== Exercise materials ==

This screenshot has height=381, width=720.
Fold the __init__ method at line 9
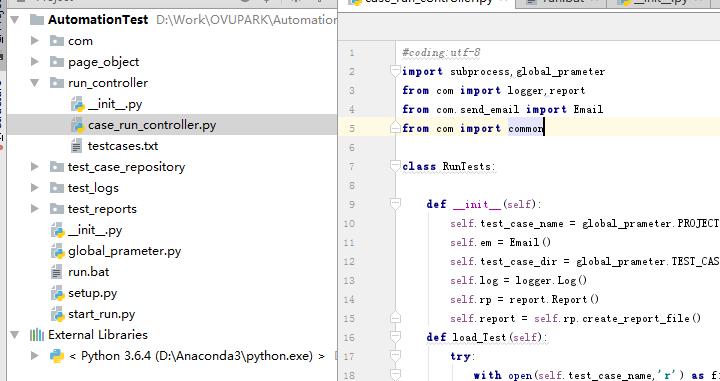(395, 204)
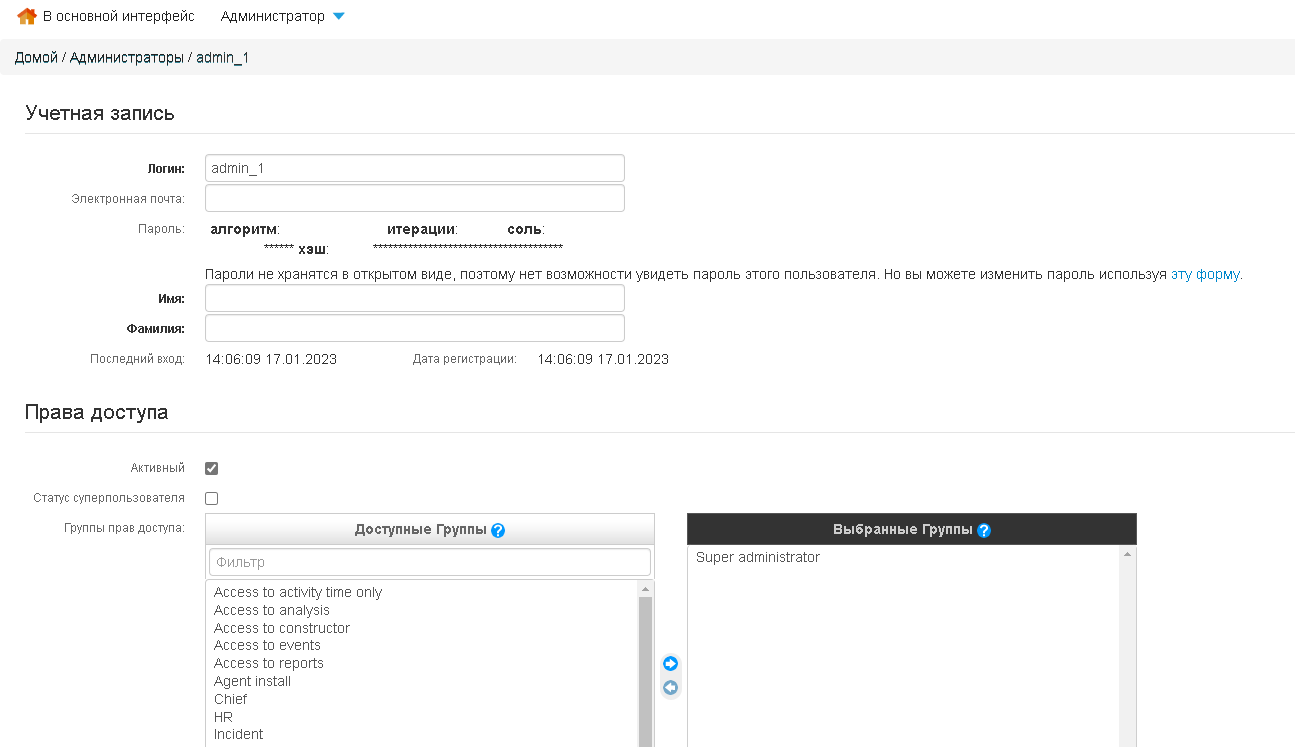Click right arrow to add selected group

tap(671, 664)
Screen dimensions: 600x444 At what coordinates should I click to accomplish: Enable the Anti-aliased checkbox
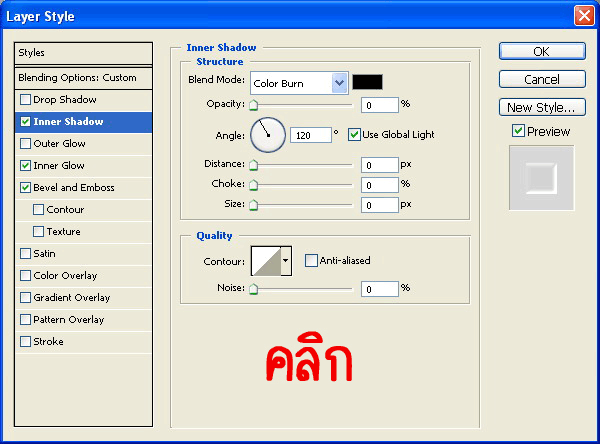(x=311, y=261)
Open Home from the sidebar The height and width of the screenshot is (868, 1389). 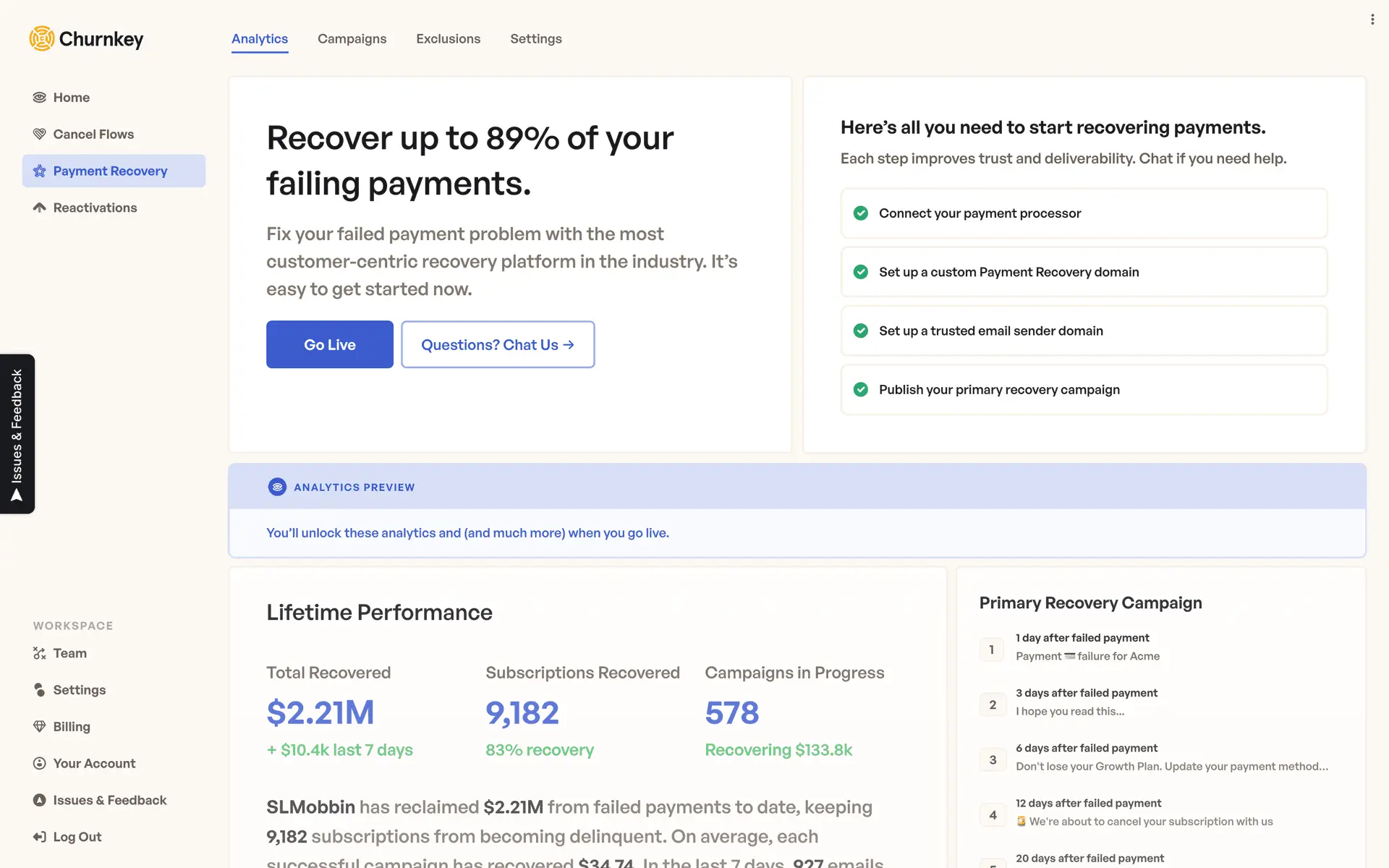[71, 98]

===

**Stated goal**
Copy the records word for word, starting at the very beginning and stopping after the line that contains "(x=311, y=261)". Leave out the pictures.

**The completed task**
This screenshot has height=381, width=720.
Fold the __init__ method at line 9
(395, 204)
Click right arrow to add selected group

tap(671, 664)
Screen dimensions: 600x444 At what coordinates should I click to accomplish: Enable the Anti-aliased checkbox
(x=311, y=261)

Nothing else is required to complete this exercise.